Ashok Leyland’s factory in Jalthara, Homagama is now rolling out buses and lorries as the company’s imports from India has come down to zero due to current vehicle import restrictions, officials of the company said.

The vehicle assembly venture has a 28 per cent stake from India and a 72 per cent stake in Sri Lanka. 30 per cent of this is owned by local shareholders and the remaining 42 per cent is owned by Lanka Leyland Company functioning under the Ministry of Industries.

The ministry has launched the Standard Operating Procedure (SOP) on the vehicle manufacturing, assembling and auto accessories industries providing concessions to promote vehicle assembly ventures.

The government will be providing concessions for local automotive assembly using 30 per cent of locally manufactured brand-new parts in accordance with the Budget 2021 proposal, a senior official of the ministry said.

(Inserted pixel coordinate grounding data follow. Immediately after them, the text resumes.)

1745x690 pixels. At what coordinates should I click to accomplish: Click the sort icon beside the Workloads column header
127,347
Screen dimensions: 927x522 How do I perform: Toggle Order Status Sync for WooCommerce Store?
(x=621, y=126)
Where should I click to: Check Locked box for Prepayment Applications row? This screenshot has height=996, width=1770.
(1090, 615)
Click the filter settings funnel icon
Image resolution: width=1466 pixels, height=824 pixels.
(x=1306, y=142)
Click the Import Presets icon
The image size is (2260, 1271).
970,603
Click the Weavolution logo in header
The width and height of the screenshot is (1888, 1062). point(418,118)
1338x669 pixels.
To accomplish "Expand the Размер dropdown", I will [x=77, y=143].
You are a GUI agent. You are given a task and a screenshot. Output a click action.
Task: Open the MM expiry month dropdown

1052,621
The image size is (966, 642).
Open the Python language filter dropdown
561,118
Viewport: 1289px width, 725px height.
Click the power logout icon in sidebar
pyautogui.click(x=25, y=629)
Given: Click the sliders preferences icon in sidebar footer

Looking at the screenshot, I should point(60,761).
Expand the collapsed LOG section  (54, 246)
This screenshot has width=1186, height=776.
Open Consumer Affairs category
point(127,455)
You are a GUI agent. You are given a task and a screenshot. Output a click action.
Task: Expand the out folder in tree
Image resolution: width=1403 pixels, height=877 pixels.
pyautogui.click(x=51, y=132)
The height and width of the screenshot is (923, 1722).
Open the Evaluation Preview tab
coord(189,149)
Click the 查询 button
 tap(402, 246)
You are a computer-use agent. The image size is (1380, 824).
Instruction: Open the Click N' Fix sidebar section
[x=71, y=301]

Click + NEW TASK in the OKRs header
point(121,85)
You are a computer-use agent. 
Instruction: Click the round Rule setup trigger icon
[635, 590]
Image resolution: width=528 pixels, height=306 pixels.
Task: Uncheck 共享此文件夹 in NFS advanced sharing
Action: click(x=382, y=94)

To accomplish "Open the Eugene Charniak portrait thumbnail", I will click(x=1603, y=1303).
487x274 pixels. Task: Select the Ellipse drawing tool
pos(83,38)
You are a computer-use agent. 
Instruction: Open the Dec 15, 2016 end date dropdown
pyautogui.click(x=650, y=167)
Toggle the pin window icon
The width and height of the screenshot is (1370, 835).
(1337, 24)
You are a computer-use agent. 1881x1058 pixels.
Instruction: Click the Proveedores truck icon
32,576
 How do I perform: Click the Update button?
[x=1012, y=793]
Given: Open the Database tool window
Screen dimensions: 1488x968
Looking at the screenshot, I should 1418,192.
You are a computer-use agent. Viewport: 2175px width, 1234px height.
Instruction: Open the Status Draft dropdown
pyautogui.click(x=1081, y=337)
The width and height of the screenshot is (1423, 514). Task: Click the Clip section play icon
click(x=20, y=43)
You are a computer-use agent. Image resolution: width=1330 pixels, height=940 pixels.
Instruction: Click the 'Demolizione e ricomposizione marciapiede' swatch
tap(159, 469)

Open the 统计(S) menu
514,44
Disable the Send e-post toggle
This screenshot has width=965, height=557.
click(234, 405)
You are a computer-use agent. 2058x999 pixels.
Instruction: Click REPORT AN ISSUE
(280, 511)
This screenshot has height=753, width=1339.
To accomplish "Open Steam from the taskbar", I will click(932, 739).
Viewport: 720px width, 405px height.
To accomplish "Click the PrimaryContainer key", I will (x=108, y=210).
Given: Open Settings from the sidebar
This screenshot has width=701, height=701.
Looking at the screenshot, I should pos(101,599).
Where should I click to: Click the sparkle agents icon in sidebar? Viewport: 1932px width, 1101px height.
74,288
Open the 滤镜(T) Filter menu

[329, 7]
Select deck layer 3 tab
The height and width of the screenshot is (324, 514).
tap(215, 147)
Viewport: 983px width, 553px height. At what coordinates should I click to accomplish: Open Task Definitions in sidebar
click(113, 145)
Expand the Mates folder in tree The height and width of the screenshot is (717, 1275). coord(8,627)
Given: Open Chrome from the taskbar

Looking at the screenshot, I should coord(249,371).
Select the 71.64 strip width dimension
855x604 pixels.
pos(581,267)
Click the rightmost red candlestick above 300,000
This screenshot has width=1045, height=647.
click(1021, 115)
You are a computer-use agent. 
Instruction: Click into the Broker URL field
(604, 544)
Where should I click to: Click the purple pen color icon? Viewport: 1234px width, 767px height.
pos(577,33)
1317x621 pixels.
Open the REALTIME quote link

Reduction of import taxes levied on vehicle spare parts required for new production sectors will incentivise entrepreneurs engaged in vehicle repairing and vehicle assembly, he said.

Local automotive products will be promoted by giving them preference in Government tenders (domestic preference) while eliminating unfair competition for local auto manufacturers by preventing under-invoicing by importers, he added.

Buses, lorries and other vehicles were assembled in Sri Lanka at the Ashok Leyland factory until 1994 and suspended assembling its vehicles afterwards as it was cheaper to import vehicles from India than to assemble in Sri Lanka.

Ashok Leyland also plans to enter into the vehicle export market taking advantage of free trade agreements in the South Asian region and the recently introduced SOP.

The company will not only manufacture buses and lorries but also specialised vehicles such as garbage lorries, water bowsers, concrete mixing trucks, etc for the Sri Lankan market, the ministry official said.

Ashok Leyland is one of the first local companies that has taken maximum advantage of the newly introduced SOP, he pointed out.

The SOP includes guidelines and standards for registration at the Department of Motor Traffic, BOI, Sri Lanka Customs and the Ministry of Industries and for the local assembly of vehicles.

It has also specified the necessary regulations for standardisation of the assembling and manufacturing process, the automobiles and components, and the establishment of the assessment facilities.

It also has guidelines for the exportation of assembled and manufactured vehicles and the recommended exemptions of excise duties.

However leading motor traders pointed out key areas of concern in the SOP, first of which is that this policy was created without input from global automotive manufacturers through their association whose experience and insight will result in a more viable SOP, which will facilitate the sustainable success of the assembly industry.